这都是这些日子他叮嘱下人照着《广陵夜阙》上写的在民间搜来的,看着白纸黑字时还只觉得怪异,如今摆在面前了更觉可怖惊心。

他试探着在其中挑起一个精巧的圆滚滚器物,上边泛着金光,很符合他的喜好。他对照着手中的《广陵夜阙》辨认这是何物,不自觉念出声来:“……缅铃?”

那圆球大如龙眼,上边镂空刻着凹凸不平的精细花纹,细细看去还是一对对鸳鸯在交颈悱恻。他想拿起来打量,没成想一握到手心,那缅铃便勃然震颤起来,在他手里鸣着铃音,吓得他直接将它丢回床上,那缅铃就骤然安静下来,一如方才般沉静。

他抚着胸口顺了顺气,急忙去看手中书,书上说这玩意”稍得暖意则铃自动,切切而有声。“,无怪乎他一拿起来就动如活物一般了。

不过杨修又发起愁来,这些玩意太过新奇了,他也有些怀疑是否是你想要的,望着一床荒唐喃喃道:“她……当真喜欢这些东西?”

事情还要从半月前,也就是他来你府上的那日说起。

那日杨修被人邀去酒宴上畅饮,推杯换盏间直到酒酣耳热,昏昏沉沉被扶上马车,还知道要敲敲车壁,同车夫说往广陵王府上去,而后就靠在车里闭上眼小憩了。

颠颠簸簸中到了广陵王府,他一向不把自己当你外人,门外下人说你在忙,他噢一声,还知道自己过去。

书房却不见你人,他脑袋昏沉,你府上他就两处认得路,一处是书房一处是卧房,自然就往你卧房去。

走到门前,刚想推门闯进去,却听你门中有另外的声响,是傅融的闷哼,他闷闷地在说:“你轻点啊……”

他愣一下,酒意被怒意赶去了大半,他心中是全然不在意你与傅融相识久些的,在他心里你合该只惦记他一人,如果惦记了别人,那就……那就下次再只惦记他一个人!

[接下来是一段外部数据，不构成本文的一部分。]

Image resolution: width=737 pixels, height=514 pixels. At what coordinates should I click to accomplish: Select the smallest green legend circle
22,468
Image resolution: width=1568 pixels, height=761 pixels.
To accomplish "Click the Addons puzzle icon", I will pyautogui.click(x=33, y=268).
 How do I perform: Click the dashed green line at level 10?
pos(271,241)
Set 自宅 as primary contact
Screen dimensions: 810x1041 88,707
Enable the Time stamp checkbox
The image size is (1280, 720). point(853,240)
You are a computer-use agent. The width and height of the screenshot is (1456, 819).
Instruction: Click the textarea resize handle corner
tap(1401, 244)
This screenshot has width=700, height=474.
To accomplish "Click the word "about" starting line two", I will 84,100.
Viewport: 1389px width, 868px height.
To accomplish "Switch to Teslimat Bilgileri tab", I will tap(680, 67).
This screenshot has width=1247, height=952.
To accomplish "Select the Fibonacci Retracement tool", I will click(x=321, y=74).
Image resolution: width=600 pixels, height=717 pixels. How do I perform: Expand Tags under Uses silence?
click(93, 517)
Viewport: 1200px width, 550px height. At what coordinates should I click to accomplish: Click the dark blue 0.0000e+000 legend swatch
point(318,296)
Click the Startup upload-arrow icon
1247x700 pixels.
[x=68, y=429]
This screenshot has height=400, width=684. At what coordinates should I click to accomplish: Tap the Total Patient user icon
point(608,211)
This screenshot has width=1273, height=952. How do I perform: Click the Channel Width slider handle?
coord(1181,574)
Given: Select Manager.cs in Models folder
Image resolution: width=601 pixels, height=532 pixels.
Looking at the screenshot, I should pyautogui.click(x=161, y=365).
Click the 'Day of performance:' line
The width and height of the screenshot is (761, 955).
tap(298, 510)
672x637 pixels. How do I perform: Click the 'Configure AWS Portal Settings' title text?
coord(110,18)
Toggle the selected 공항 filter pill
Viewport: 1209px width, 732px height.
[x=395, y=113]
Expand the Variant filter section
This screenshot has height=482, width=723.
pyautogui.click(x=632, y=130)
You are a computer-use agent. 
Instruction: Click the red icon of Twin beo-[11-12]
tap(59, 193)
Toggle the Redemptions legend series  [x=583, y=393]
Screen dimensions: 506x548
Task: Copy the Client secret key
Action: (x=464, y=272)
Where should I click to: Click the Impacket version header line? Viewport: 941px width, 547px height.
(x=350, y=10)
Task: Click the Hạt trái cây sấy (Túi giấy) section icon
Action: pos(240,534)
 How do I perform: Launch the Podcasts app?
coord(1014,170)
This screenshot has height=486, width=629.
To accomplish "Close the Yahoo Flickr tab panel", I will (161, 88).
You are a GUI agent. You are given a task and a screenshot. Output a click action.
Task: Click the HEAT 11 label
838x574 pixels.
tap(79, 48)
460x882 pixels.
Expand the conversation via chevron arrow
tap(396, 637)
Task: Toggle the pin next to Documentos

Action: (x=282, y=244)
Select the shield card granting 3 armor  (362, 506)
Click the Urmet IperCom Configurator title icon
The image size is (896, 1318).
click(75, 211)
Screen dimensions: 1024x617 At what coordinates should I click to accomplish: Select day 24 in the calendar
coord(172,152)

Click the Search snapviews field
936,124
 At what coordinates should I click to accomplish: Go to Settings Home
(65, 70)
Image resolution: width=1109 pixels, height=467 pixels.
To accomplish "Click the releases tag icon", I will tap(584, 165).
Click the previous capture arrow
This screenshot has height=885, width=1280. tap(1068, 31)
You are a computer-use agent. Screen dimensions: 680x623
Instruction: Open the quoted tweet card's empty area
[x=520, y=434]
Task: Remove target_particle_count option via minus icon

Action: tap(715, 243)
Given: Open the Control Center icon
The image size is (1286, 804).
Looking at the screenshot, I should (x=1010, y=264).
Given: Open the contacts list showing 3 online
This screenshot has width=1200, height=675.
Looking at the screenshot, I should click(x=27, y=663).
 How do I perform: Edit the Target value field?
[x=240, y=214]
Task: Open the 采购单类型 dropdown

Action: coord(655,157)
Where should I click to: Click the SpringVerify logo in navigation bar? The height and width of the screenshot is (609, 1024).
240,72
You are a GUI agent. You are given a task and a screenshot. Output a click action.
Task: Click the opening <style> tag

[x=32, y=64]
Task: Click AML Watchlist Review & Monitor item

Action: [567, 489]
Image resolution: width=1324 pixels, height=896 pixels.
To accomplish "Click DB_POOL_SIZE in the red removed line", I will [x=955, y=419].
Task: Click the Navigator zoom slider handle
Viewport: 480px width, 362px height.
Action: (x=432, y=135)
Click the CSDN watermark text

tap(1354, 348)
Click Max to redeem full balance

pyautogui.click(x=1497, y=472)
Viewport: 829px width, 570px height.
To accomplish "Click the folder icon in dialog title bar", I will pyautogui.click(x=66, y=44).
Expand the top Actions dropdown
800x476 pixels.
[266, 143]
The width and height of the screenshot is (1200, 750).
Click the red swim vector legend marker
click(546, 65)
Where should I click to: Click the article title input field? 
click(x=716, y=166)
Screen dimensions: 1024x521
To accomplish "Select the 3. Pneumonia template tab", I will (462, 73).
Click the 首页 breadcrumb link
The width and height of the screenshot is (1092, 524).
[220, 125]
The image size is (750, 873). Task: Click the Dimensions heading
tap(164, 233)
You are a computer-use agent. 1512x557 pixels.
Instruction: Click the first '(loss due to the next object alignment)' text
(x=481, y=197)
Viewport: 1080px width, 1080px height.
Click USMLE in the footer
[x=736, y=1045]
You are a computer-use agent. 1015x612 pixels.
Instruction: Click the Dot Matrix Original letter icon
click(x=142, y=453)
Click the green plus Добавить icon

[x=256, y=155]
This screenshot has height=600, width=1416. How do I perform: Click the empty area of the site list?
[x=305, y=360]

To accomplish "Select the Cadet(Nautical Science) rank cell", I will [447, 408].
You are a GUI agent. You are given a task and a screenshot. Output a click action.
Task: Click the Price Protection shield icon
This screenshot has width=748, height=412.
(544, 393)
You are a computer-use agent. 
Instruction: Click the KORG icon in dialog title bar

正将身要闯进去,又听你的声音高声传出来:“痛就对了!”

杨修觉得有些不对劲,手都放在门上了又顿住。

此时的你实际上正在里边训傅融,你看着他一身狼狈回来也是心下恼急,拉着他到自己卧房里上药,叫他躺在床上背对着你。

他好好的任务没出毛病,结果回来的路上撞着树,说出去别人都要笑绣衣楼笑掉大牙,往日都靠谱的傅副官如今也不靠谱起来。他还敢喊叫你轻些,你自然呵斥他。

然而骂完,又觉得语气太重,低声说:“华佗说了,痛了才能揉干净淤血。”

这句倒是未是被杨修听去了,他只听到傅融咬牙回应你:“那你继续吧,我忍着。”

忍着?忍着什么?不过看来是没忍住,因为傅融的粗喘和哀叫很快就从里面阵阵传出来,刺得杨修的耳膜都震颤了。

杨修情不自禁往后退了两步,觉得有哪里不对劲却又说不明白。

此时阿蝉正走门外路过,见是杨修站在那里,也不惊讶也不阻拦,只是行了个礼就要走。

杨修急急去拦她,问她道:“阿蝉,你,你可知你们楼主同你们副官这是在做什么?”

阿蝉便站定了,在傅融房内哀叫下平平地答道:“如往常一般,不过以往傅副官能忍些。”

杨修听得糊涂,还想再问,结果阿蝉很贴心地补充了”今日应该是楼主心情不虞,下手便狠了些。“后,便遥遥听到有人叫她,不及杨修去拦,她连告退也不告退就施展轻功跃上墙头,几瞬便不见了身影。